Thu Oct 19 13:23:45 CEST 2017

Ondrej Zajicek <santiago at crfreenet.org> writes:

> Hi Toke (and others)
>
> I updated Babel to use microsecond timers [1] and during testing i
> noticed several unrelated issues.

Ah, awesome, thanks for doing that! :)

> 1) Hello expiration was not properly implemented, as i understand
> RFC, it should reset the timer based on last packet hello interval
> and time-out repeatedly until hello map is zero. Fixed in [2].

Yeah, I think you are right. However, your fix doesn't apply
BABEL_HELLO_EXPIRY_FACTOR to the value stored in last_hello_int, which
is probably a bug, right?

> 2) In some setups unicast seqno requests were sent repeatedly and seqno
> was increased indefinitely due to last case in babel_handle_update(),
> when the RFC specifies it should be done only if unfeasible route would
> otherwise become best. Fixed in [3], by this condition handling all
> unicast seqno requests:
>
>   if (!feasible && (metric != BABEL_INFINITY) &&
>       (!best || (r == best) || (metric < best->metric)))
>     babel_unicast_seqno_request(e, s, nbr);
>
> It also changes the behavior by sending seqno request when receiving
> infeasible update if there is no previous route from that neighbor.

Yup, this seams reasonable as well.

>
> 3) Seems like the fix of hello expiration caused that when neighbor
> disappears, it is no longer removed timely and routes have to wait
> for route timeout, which is about a minute for 4 s hello interval.
>
> It seems that by RFC, we should recompute route metrics whanever rxcost
> reported by IHU is changed, so IHU expiration should be enough to make
> all related routes unreachable. Apparently, this is not done in BIRD.

Hmm, yeah, babel_expire_ihu() should probably do something similar to
babel_flush_neighbor(), i.e., loop through all selected routes from that
neighbor and re-run the route selection on them?

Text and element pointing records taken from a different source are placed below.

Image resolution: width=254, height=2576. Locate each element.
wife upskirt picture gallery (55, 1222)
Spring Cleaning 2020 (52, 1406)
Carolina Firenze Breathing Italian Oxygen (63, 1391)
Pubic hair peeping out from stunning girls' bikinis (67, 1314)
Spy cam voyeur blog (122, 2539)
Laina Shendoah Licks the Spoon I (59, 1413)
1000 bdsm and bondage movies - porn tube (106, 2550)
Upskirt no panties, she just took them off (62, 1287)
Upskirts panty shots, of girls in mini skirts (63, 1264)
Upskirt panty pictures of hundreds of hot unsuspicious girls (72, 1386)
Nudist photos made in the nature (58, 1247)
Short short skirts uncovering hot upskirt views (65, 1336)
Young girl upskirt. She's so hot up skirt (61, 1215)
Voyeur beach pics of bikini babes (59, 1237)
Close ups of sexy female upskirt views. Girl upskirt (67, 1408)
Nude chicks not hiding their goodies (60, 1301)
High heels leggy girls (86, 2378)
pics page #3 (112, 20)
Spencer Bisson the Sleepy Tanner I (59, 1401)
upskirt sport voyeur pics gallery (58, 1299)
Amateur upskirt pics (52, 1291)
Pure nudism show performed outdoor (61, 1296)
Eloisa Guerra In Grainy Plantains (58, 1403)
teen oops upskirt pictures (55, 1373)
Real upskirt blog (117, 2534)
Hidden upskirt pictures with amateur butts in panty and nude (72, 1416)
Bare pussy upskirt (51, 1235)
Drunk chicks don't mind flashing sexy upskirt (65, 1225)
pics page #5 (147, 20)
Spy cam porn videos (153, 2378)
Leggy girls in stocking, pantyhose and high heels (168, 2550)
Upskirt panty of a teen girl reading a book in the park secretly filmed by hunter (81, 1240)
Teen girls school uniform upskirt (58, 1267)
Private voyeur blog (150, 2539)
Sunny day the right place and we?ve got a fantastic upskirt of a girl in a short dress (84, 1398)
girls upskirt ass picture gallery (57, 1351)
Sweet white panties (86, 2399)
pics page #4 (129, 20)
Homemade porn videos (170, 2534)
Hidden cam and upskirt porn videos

> 4) Seems like we do not trigger updates when a route update with just
> increased seqno due to forwarded unicast request is received. That also
> slows convergence. IMHO we should do in babel_handle_update() something
> like:
>
> if (route_is_selected() && matching_entry_in_seqno_request_cache())
>   babel_trigger_update()

Not sure we should use the request cache for this? We might not have
seen the request, but a downstream still needs the updated seqno; so
maybe just do something like:

diff --git a/proto/babel/babel.c b/proto/babel/babel.c
index c5d695c9..06e1d3ad 100644
--- a/proto/babel/babel.c
+++ b/proto/babel/babel.c
@@ -1219,6 +1219,11 @@ babel_handle_update(union babel_msg *m, struct babel_iface *ifa)
   }
   else
   {
+    /* Trigger an update if we get a seqno increase for a selected route, to
+       improve convergence time */
+    if (r->seqno < msg->seqno && r == best)
+      babel_trigger_update(p);
+
     /* Last paragraph above - update the entry */
     r->advert_metric = msg->metric;
     r->metric = metric;


> Do you think that my interpretation of these issues and the fixes are
> correct?

Think so, yeah; nice job. And thanks for taking the time to go over this :)

-Toke